[What you will do] Whenever "agent" appears in a line, please copy that line from the data.

══════

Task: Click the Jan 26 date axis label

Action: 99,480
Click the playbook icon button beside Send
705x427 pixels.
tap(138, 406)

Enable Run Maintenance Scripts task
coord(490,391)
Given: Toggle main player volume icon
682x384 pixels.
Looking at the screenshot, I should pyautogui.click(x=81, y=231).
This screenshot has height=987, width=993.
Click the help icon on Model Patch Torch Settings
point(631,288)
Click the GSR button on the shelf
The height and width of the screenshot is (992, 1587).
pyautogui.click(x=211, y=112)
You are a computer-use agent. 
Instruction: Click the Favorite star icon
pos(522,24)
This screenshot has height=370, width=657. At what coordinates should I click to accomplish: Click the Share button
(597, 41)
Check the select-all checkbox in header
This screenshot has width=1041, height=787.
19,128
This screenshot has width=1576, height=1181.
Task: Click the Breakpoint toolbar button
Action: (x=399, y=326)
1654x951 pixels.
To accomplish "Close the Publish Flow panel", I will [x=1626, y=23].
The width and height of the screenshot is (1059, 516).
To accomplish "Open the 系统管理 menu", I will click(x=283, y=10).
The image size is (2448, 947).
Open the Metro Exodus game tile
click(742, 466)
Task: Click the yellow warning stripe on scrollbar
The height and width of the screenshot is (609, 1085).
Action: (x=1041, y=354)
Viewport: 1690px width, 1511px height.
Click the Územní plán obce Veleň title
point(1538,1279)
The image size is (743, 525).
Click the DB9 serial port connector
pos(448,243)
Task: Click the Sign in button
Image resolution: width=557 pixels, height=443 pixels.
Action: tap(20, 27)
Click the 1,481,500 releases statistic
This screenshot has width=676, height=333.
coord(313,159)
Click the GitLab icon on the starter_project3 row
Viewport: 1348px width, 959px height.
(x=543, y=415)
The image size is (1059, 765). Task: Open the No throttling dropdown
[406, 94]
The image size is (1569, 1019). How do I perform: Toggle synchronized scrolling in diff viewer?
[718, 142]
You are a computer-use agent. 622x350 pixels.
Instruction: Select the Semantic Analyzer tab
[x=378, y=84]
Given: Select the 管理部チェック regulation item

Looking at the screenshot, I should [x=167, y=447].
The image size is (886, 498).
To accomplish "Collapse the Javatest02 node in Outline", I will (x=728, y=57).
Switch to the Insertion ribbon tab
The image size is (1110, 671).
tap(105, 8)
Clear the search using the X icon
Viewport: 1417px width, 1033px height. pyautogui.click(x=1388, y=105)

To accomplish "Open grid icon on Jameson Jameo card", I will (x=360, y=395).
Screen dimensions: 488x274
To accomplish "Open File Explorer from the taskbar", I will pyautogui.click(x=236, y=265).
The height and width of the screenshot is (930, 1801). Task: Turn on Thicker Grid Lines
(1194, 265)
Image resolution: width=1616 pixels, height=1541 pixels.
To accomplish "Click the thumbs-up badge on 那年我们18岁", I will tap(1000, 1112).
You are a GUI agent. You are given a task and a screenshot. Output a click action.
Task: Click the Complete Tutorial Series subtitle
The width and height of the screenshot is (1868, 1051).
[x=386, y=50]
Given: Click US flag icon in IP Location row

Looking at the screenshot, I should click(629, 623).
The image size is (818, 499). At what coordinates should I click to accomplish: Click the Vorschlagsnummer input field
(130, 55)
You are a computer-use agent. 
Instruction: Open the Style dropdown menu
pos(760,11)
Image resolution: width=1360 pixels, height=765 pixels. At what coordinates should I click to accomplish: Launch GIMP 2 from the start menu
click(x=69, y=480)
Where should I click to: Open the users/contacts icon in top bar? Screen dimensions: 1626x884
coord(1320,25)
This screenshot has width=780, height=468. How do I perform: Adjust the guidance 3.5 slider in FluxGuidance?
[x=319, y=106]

══════

[Answer to this exercise]
You are a computer-use agent. 
You are a computer-use agent. 622x350 pixels.
You are a GUI agent. You are given a task and a screenshot. Output a click action.
You are a computer-use agent. 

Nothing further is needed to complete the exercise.